[REQUIREMENTS] Write out each of the following items line for line, without any changes.

[RECORDS FOR THIS TASK]
---

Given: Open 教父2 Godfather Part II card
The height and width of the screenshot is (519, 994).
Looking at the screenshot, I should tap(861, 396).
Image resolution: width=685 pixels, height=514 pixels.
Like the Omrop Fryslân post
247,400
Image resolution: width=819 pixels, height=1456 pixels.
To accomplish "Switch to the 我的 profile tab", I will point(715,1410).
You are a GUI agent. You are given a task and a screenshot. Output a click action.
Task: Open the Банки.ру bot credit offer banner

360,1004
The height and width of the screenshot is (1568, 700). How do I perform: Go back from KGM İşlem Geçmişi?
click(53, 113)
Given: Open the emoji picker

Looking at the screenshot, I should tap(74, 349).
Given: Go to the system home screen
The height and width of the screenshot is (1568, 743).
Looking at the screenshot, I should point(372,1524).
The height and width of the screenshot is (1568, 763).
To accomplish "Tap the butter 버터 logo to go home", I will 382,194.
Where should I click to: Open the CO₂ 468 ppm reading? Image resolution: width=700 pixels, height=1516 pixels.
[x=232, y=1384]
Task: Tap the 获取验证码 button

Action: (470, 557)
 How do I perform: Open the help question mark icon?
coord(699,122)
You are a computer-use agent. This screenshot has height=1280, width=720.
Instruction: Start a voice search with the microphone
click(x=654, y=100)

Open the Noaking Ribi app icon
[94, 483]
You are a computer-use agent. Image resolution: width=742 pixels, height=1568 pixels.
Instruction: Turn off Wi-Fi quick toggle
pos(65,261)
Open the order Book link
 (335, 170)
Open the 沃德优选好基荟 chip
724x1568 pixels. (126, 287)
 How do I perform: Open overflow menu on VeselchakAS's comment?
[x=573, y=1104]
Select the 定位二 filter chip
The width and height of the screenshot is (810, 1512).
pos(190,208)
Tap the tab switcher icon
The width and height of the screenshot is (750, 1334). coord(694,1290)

---

[SOLUTION FOR THIS TASK]
Given: Open 教父2 Godfather Part II card
The height and width of the screenshot is (519, 994).
Looking at the screenshot, I should tap(861, 396).
Image resolution: width=685 pixels, height=514 pixels.
Like the Omrop Fryslân post
247,400
Image resolution: width=819 pixels, height=1456 pixels.
To accomplish "Switch to the 我的 profile tab", I will point(715,1410).
You are a GUI agent. You are given a task and a screenshot. Output a click action.
Task: Open the Банки.ру bot credit offer banner

360,1004
The height and width of the screenshot is (1568, 700). How do I perform: Go back from KGM İşlem Geçmişi?
click(53, 113)
Given: Open the emoji picker

Looking at the screenshot, I should tap(74, 349).
Given: Go to the system home screen
The height and width of the screenshot is (1568, 743).
Looking at the screenshot, I should point(372,1524).
The height and width of the screenshot is (1568, 763).
To accomplish "Tap the butter 버터 logo to go home", I will 382,194.
Where should I click to: Open the CO₂ 468 ppm reading? Image resolution: width=700 pixels, height=1516 pixels.
[x=232, y=1384]
Task: Tap the 获取验证码 button

Action: (470, 557)
 How do I perform: Open the help question mark icon?
coord(699,122)
You are a computer-use agent. This screenshot has height=1280, width=720.
Instruction: Start a voice search with the microphone
click(x=654, y=100)

Open the Noaking Ribi app icon
[94, 483]
You are a computer-use agent. Image resolution: width=742 pixels, height=1568 pixels.
Instruction: Turn off Wi-Fi quick toggle
pos(65,261)
Open the order Book link
 (335, 170)
Open the 沃德优选好基荟 chip
724x1568 pixels. (126, 287)
 How do I perform: Open overflow menu on VeselchakAS's comment?
[x=573, y=1104]
Select the 定位二 filter chip
The width and height of the screenshot is (810, 1512).
pos(190,208)
Tap the tab switcher icon
The width and height of the screenshot is (750, 1334). coord(694,1290)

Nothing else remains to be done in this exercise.